Si le président de l’ACR assure ne pas comprendre les motivations de ceux qui veulent sa perte, il croit toutefois savoir que c’est «le pouvoir», et particulièrement des cadres du Parti démocratique gabonais (PDG) et des partis politiques de la majorité qui lui en veulent depuis son limogeage du gouvernement en septembre 2017.

 «Quand vous discutez avec les pedegistes ou apparentés, sachez qu’ils planifient déjà votre mort. Je l’ai toujours su ! Et je sais qu’ils m’en veulent à mort. Mais pourquoi ?», postait-il déjà le 11 juin dernier, disant ne rien devoir à l’actuel pouvoir gabonais.

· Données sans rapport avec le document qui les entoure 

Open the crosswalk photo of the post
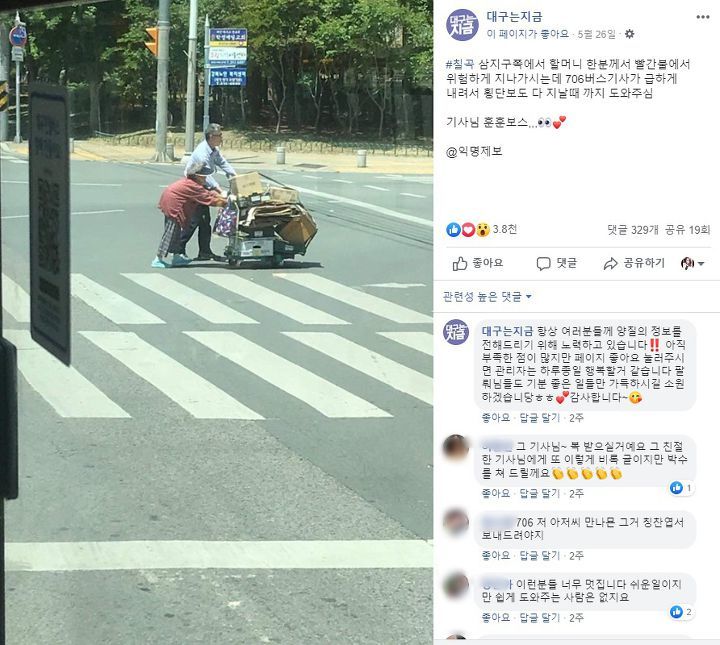The width and height of the screenshot is (720, 645). (216, 322)
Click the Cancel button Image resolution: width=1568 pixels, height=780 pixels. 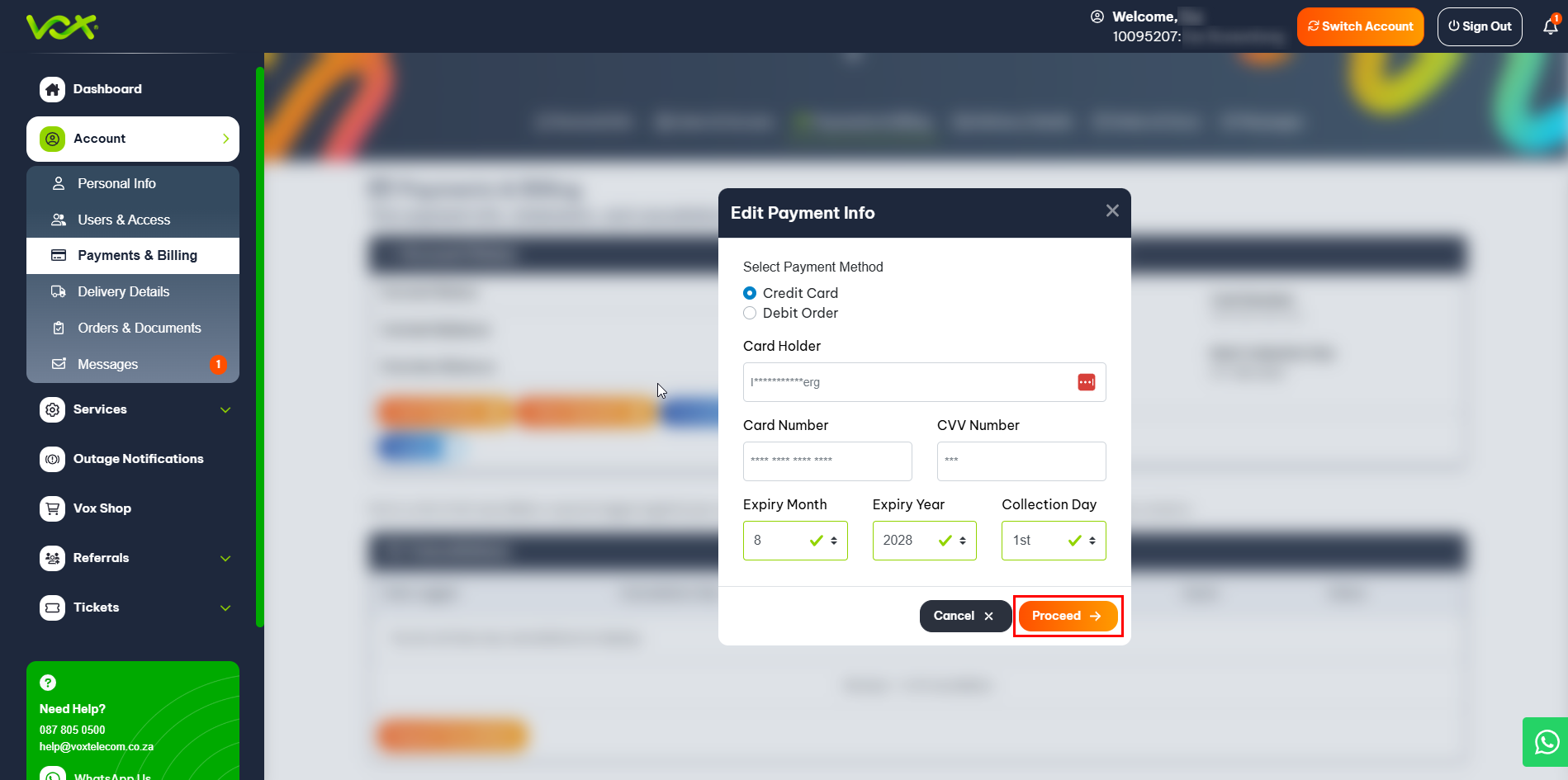click(x=964, y=616)
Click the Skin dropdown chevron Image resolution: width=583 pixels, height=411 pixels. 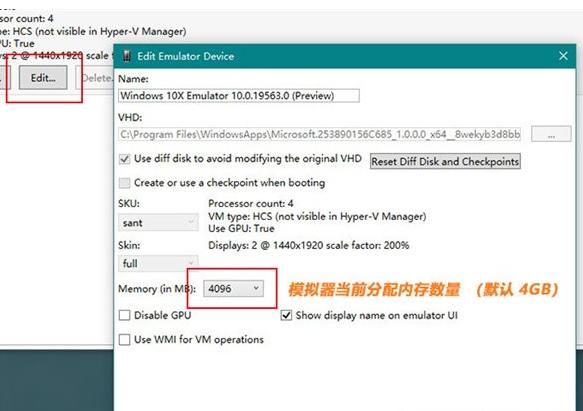click(191, 262)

Pis, l’ancien candidat indépendant à la présidentielle d’août 2016 accuse le pouvoir gabonais d’avoir «acheté et distribué à une quinzaine de sans foi ni loi» de «nouveaux poisons russes». Plutôt sceptiques, sur les réseaux sociaux, certains s’interrogent sur la lucidité de l’opposant quand d’autres disent croire en la menace qui plane sur lui. Alors Bruno Ben Moubamba, paranoïaque ou réellement en danger de mort ?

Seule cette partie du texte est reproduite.